By the end of Friday, they had slimmed down to a little less than $6 million in spare room by signing Jarome Iginla to a one-year, $6 million pact. By late Saturday evening, there was still nothing regarding Rask.
All the while, ESPN Boston reporter Joe McDonald wrote this week that Rask “could be asking for up to $8.5 million per year for a seven- or eight-year contract.”
Unless the Bruins can pluck Marc Savard’s cap hit of over $4 million off the books, it will be difficult to accommodate Rask at a cost that approaches as much as $5 million. Even without the long-injured Savard in the equation, it would be tough for them to afford another specimen of offensive depth if the need were to arise.
After the Tampa Bay Lightning bought out the final seven years of his previous deal, Vincent Lecavalier found new employment with the already offensively stockpiled Philadelphia Flyers.
Granted, his $4.5 million cap hit over five years trims $2 million in cap space from the bought-out contract of Danny Briere, whom Lecavalier is virtually replacing on the depth chart. But that still does not leave a lot of cap space for the Flyers, who at the time of the signing had only one NHL-caliber goalie in Steve Mason on their payroll.
Philadelphia has since obtained Ray Emery with a $1.65 million hit to fill that goaltending vacancy, thus pushing their cap payroll above the limit.
They could rid themselves of a couple of their spare defensemen, particularly Bruno Gervais and/or Marc-Andre Bourdon. But it would leave little in the way of open space for when and if the Flyers need to make another move during the 2013-14 season.

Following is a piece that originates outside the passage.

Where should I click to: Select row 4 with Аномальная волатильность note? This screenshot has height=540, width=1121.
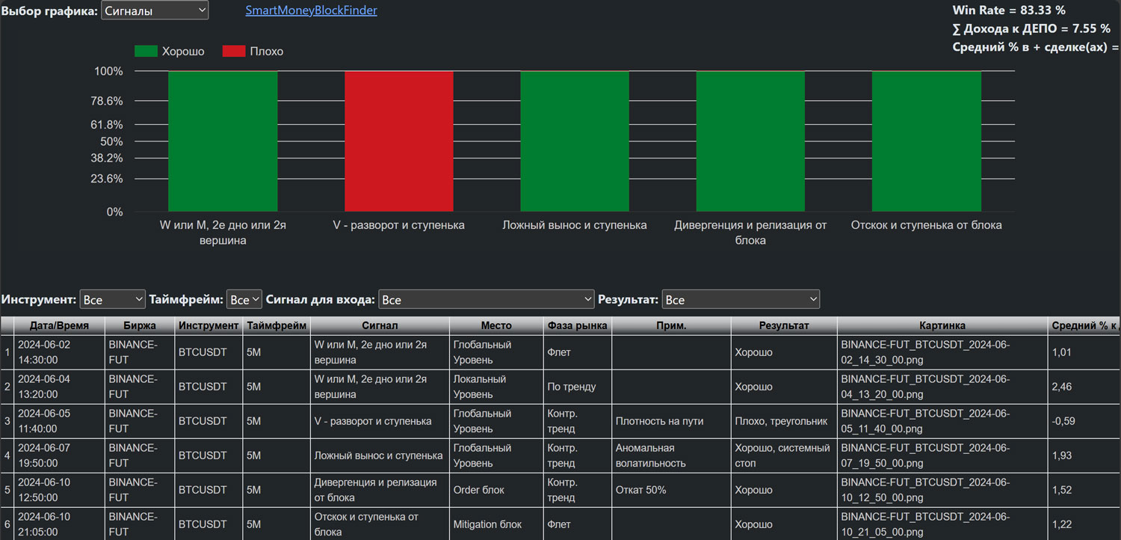[561, 455]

Even without the cap constraints, there is also Lecavalier’s recent history of injuries―which have barred him from playing the full slate in any of the past three seasons―and occasional underachievement. Those doubtlessly factored into his buyout from the Bolts and have, at times, practically made him look older than his real age of 33.
By the time this contract is up, he will be 38, and barring a sharp turnaround in the way of health, one can only imagine if he will be worth the price in the coming years.